The software megalith credits passkey adoption to its enrolment user experience, or UX, which owes its unspecified uptake to unavoidable passkey solicitations – sometimes referred to as “nudges.”
“We’re implementing logic that determines how often to show a nudge so as not to overwhelm users, but we don’t let them permanently opt out of passkey invitations,” explained Sangeeta Ranjit, group product manager, and Scott Bingham, principal product manager, in a blog post.
The corporation’s onboarding strategy seems to suit its corporate address: One Microsoft Way.
Ranjit and Bingham describe that strategy in a post titled “Convincing a billion users to love passkeys: UX design insights from Microsoft to boost adoption and security.” But they don’t disclose how many customers love passkeys enough to actually use them.
They do reveal that the Windows maker’s latest sign-in experience led to a 10 percent decline in password use and a 987 percent increase in passkey use. And they anticipate that given the reimagined sign-in experience, “hundreds of millions of new users will create and use passkeys over the coming months.”
Microsoft did not immediately respond to a request to put a number on current passkey adoption.
It was only in May – on World Password Day no less – that Redmond made passkeys available to Microsoft consumer accounts. The biz at the time described the occasion as the culmination of a ten-year journey that began in 2015 with passwordless sign-in via Windows Hello and Windows Hello for Business.
But really the possibility of a future without passwords dates back a decade further – to 2004, when Microsoft co-founder Bill Gates predicted the death of the password at the RSA Security conference. It was wishful thinking at the time – password problems led to security breaches then, as they do today – though it now appears to be within the realm of possibility.
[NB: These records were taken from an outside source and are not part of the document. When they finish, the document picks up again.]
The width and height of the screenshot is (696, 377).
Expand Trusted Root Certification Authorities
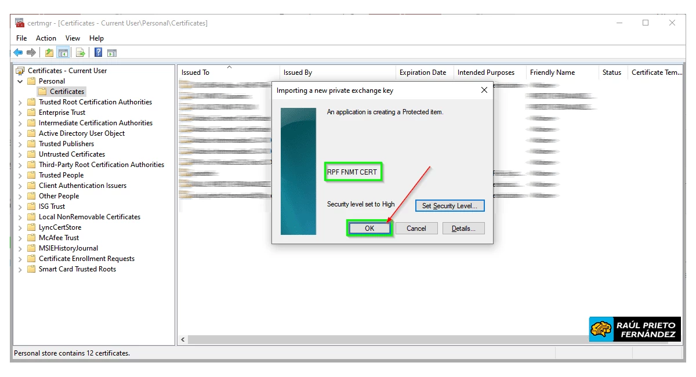coord(20,102)
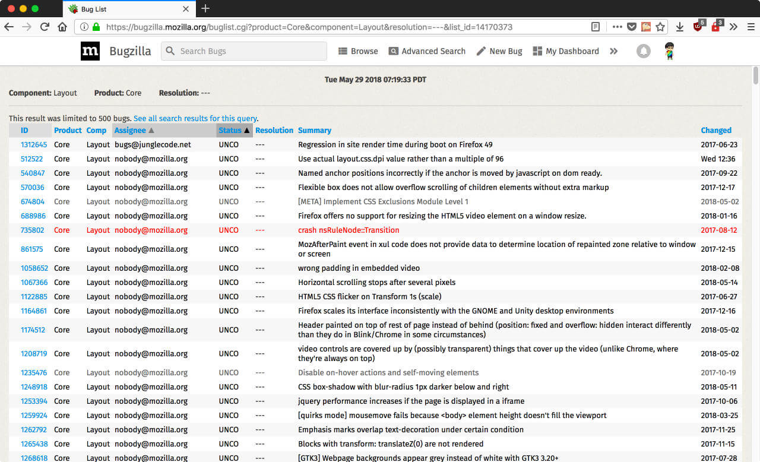Viewport: 760px width, 462px height.
Task: Click the Mozilla Bugzilla logo
Action: click(x=90, y=51)
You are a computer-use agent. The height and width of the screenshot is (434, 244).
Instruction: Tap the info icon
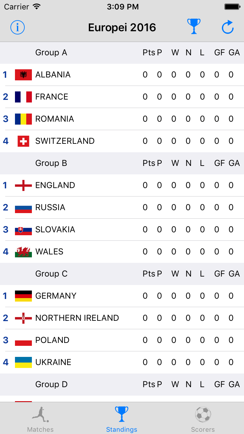pos(18,27)
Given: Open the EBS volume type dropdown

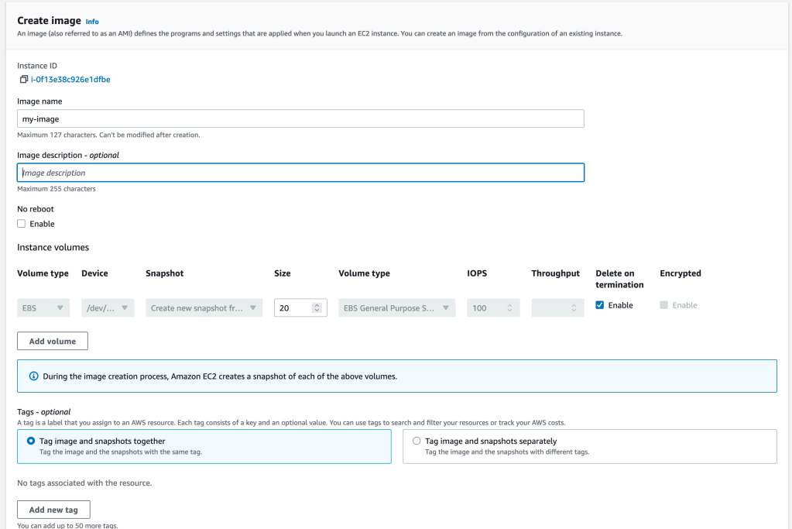Looking at the screenshot, I should (43, 307).
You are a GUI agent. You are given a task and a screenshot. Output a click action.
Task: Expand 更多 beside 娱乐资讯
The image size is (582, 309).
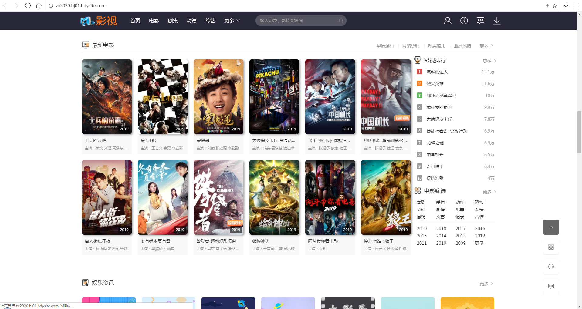pyautogui.click(x=486, y=284)
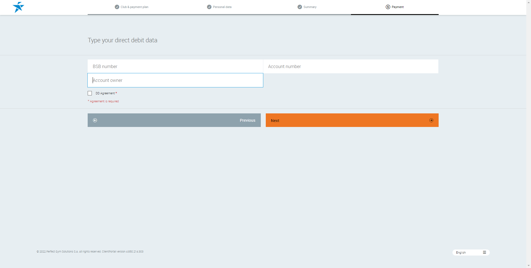Focus the BSB number field
The height and width of the screenshot is (268, 531).
(x=175, y=66)
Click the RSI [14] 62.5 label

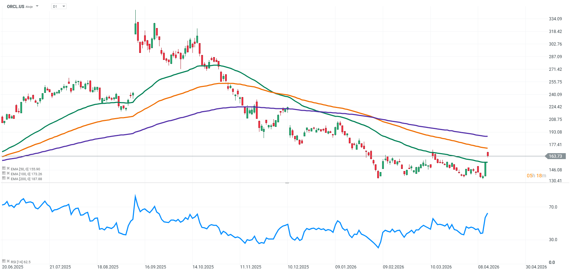21,262
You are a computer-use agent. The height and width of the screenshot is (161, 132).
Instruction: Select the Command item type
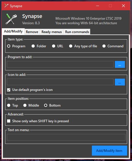click(113, 46)
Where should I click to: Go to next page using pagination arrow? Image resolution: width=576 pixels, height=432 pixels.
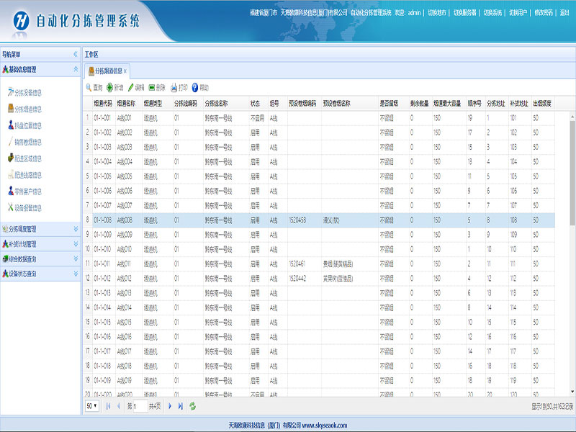171,406
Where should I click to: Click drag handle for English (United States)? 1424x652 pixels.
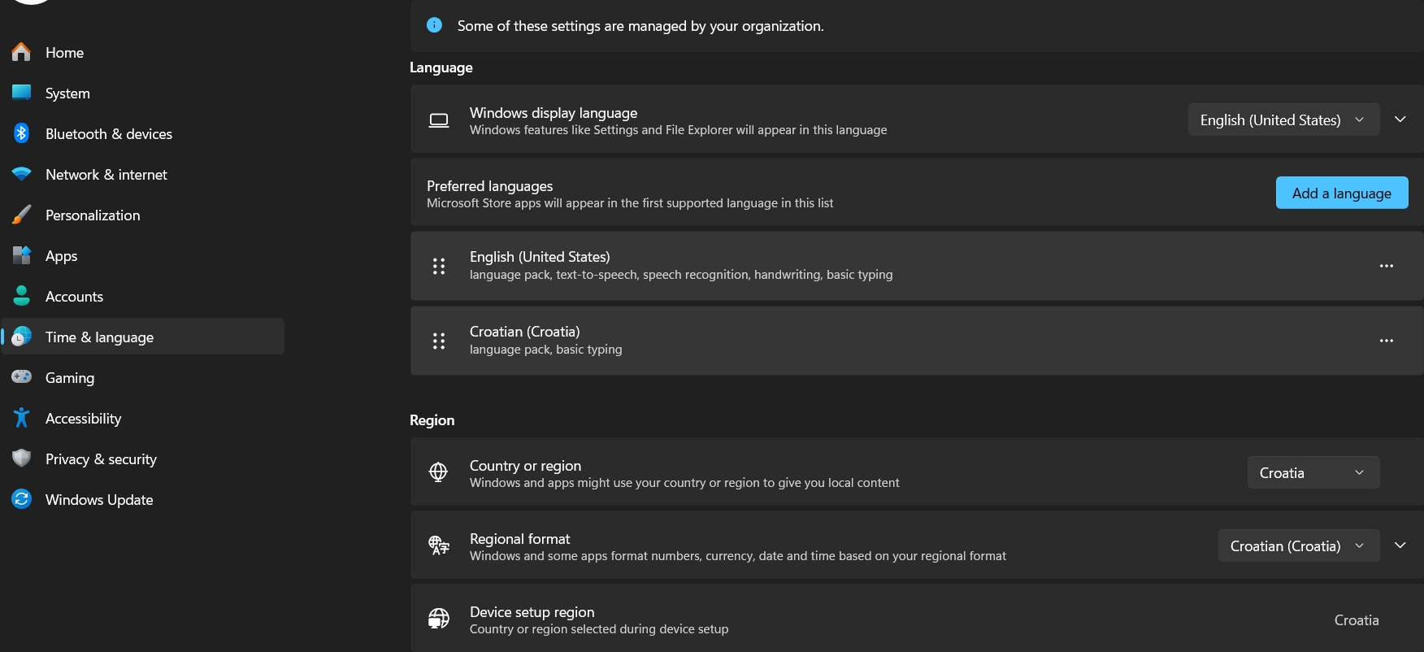click(439, 266)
The Fast Identity Online Alliance (FIDO) has been pursuing the same goal since 2013. With the publication of the WebAuthn authentication standard and the development of the FIDO2 Project, tech giants Apple, Google, and Microsoft gained a common means to implement passkeys. And they’ve begun doing so.
Apple introduced passkey support in iOS 16 and macOS Ventura in September 2022. Google did so shortly thereafter in Chrome and later in Android and Google Accounts. Microsoft introduced passkey support in Windows 11 version 23H2, and is starting to see more adoption thanks to its insistent UX design.
Passkeys rely on public key cryptography. When a user elects to create a passkey – or does so just to make the solicitations stop – a private key is created. That key gets stored securely on a device (such as a PC or a phone), where it’s associated with the device’s unlock mechanism (a biometric signal or a PIN). The corresponding public key is stored on the server for the associated application.
Thereafter, the user can log in more efficiently. Selecting an app’s passkey login option prompts the server to check with the device to authenticate using the cryptographic key pair. No password entry or 2FA step is required.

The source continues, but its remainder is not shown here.